Hello,
I write this blog post from a wonderful chalet in the south of France, close to the Mont Blanc. The landscape is beautiful, the days hot and sunny, all is really good.
I committed yesterday a few changes :
- The first and biggest is the implementation of clGetProgramInfo. This function allows the client application to retrieve a binary form of a program. Clover returns LLVM bitcode. This new functions also allows me to test the implementation of clCreateProgramWithBinary. It took a few hours to implement that because I had to install LLVM, and it's tricky on openSUSE (you need to install llvm, llvm-devel, llvm-clang and llvm-clang-devel from devel:tools, and only this repository works. If you install another version, you get a broken llvm-config, or not all the needed libs).
- Another one is just a cleanup : it removes all the trailing spaces Kate keeps in the files (spaces at the end of lines and lines made only of spaces). My Kate being broken, I now use Geany which I recommend to everyone (who can't use Kate). Geany removes trailing spaces, and I decided to do that for every file in Clover.

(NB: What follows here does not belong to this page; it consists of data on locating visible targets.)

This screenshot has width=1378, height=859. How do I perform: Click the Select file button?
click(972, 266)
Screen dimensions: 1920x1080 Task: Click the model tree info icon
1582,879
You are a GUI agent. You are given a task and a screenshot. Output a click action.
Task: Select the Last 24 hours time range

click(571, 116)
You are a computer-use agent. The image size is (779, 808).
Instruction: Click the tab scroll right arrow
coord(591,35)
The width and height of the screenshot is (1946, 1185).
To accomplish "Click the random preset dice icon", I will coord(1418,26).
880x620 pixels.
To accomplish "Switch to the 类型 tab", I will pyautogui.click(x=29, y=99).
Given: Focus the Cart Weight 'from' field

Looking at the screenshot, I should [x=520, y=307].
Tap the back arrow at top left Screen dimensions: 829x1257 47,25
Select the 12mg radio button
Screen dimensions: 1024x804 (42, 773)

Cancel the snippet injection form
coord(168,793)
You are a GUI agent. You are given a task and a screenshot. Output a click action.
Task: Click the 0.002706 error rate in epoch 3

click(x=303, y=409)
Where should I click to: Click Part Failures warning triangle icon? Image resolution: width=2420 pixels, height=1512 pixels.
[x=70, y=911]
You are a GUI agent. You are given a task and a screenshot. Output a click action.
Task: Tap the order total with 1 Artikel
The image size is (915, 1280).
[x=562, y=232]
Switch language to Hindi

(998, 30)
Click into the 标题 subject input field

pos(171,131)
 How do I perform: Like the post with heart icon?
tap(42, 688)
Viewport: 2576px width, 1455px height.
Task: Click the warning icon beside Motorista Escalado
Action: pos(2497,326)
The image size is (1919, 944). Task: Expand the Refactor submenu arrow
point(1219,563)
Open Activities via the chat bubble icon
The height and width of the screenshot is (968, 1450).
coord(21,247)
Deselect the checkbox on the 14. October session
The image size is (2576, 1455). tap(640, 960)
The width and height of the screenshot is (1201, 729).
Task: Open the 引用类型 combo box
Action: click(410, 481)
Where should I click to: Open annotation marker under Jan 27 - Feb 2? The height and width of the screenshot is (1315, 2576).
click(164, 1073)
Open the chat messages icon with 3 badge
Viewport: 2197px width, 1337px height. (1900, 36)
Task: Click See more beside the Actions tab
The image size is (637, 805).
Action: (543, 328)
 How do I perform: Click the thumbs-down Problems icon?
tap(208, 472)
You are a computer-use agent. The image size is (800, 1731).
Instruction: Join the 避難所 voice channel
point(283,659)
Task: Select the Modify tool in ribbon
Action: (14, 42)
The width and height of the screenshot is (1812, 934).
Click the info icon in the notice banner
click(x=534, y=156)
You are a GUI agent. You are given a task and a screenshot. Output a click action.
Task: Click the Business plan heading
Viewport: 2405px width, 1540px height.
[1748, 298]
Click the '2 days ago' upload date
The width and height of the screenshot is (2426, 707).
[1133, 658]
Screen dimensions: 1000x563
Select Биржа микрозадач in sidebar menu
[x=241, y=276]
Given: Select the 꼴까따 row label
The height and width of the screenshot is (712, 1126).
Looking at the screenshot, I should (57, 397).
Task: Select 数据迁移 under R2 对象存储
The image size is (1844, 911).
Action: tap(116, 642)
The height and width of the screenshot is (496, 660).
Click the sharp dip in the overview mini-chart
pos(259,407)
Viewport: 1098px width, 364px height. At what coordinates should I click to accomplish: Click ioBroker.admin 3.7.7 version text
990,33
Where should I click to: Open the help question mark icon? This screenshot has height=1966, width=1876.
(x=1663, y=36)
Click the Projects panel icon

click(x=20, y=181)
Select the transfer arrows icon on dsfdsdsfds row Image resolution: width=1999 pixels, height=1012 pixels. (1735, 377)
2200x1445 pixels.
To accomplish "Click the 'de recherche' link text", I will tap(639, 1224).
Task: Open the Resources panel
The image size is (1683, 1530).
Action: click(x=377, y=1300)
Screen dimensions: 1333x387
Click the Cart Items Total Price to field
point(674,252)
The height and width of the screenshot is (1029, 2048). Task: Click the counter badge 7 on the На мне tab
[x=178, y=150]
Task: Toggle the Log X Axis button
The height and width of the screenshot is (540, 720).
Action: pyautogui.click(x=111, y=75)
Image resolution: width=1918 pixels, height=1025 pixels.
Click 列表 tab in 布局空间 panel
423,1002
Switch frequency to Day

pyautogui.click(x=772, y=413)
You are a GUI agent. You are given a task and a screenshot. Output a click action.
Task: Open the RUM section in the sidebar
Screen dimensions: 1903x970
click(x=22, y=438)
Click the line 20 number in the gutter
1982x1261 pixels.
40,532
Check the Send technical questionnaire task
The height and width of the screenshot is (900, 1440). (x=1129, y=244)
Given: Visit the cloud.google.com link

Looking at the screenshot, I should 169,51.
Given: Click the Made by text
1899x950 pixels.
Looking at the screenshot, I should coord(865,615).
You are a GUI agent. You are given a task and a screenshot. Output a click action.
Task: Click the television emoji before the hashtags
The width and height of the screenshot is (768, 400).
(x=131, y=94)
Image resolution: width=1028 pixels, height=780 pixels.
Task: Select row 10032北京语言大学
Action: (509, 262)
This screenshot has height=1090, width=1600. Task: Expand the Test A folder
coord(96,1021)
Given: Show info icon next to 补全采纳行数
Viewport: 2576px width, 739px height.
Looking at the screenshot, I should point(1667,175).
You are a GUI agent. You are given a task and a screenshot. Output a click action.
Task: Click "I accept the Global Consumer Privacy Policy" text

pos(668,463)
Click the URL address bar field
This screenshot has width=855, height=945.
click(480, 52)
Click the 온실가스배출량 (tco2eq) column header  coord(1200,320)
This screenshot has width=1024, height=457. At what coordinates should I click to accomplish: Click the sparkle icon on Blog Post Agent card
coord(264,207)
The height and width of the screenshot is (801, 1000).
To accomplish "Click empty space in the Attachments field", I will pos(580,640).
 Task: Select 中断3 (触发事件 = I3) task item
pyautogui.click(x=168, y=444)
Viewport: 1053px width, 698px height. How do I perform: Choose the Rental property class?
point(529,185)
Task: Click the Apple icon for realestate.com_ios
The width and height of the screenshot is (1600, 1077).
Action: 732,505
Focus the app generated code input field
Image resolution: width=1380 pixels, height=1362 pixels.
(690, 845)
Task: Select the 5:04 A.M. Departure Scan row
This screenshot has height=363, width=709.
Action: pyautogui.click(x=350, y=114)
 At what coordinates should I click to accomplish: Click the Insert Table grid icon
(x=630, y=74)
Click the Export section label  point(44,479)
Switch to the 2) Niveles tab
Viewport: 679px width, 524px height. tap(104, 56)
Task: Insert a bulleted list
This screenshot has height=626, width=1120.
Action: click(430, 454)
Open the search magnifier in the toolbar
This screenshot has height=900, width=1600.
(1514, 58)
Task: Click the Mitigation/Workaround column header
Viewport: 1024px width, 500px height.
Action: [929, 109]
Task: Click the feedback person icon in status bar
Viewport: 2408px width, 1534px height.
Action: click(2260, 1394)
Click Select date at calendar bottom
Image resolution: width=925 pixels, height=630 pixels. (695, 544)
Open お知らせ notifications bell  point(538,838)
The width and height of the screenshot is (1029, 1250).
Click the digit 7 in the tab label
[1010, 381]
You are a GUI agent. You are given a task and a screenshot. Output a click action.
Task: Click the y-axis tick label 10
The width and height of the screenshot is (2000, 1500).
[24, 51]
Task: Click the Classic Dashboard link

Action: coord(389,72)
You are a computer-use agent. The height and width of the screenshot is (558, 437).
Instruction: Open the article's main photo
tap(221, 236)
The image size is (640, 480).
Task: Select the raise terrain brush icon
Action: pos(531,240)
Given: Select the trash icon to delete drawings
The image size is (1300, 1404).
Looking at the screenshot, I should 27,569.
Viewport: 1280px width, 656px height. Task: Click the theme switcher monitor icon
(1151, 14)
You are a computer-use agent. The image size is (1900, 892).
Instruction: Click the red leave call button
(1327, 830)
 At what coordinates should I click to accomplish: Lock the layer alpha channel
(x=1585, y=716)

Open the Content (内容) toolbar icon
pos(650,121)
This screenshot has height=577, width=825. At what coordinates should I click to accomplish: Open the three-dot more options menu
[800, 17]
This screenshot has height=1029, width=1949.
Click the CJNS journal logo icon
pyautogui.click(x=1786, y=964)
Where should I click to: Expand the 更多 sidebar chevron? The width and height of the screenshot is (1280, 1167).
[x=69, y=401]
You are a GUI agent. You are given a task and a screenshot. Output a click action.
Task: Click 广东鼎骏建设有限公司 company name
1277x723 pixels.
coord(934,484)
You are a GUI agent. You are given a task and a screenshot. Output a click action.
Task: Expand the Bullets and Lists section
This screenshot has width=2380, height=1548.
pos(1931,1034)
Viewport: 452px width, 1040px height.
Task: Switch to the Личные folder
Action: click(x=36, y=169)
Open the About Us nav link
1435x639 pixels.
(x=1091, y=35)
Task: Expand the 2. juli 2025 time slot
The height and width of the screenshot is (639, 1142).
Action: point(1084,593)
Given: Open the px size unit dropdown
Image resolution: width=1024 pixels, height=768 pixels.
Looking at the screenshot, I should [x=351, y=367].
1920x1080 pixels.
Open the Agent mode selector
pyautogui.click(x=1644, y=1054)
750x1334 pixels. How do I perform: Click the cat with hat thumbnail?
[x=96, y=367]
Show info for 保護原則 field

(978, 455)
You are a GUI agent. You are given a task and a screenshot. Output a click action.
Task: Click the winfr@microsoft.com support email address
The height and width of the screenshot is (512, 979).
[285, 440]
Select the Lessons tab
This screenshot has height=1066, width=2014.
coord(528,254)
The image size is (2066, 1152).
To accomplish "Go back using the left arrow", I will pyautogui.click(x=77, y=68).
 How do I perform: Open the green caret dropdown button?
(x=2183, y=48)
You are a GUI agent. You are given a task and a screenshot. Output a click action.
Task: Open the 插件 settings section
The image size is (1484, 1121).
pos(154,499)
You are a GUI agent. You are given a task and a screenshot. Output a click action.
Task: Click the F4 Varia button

- Doing this put me in “cleanup mode”, so I decided to write my C++ code in ... C++. I replaced all the C functions like memcpy by the C++ equivalents, that's to say std::memcpy and friends. I also removed all the printf I put here and there to debug tricky problems, so the code is clean and silent.
During my holidays, I can work about 4 to 5 hours a day, I'm very happy, Clover will advance ! I have planned for today the implementation of clGetProgramBuildInfo and the OpenCL C compiler's options. I could also begin some sort of standard library, but I have yet to decide if I will implement it in LLVM bitcode (compiled from a C file by Clang), good for interprocedural optimizations and very fast LLVM IR, or if I only code C headers and let the function calls unresolved in the LLVM IR. The last solution is the slowest (no inlining, no optimization), but the easiest to implement for hardware accelerated devices (just find all the unresolved calls and replace them with an intrinsic of the device). For a CPU device, the LLVM JIT has a wonderful function : InstallLazyFunctionCreator. This function lets me register a callback that is given a function name (like get_global_id) and returns a function pointer. I will use that to implement functions like get_global_id, barrier and fences.
I think I will do the two : code the headers, and let the device choose if it wants the binary be linked to a standard library IR, or not.
I'm very happy and very motivated : the interesting part of my project begins and it will be even more interesting than I expected. OpenCL is a good spec, but with small challenges that make work event more enjoyable.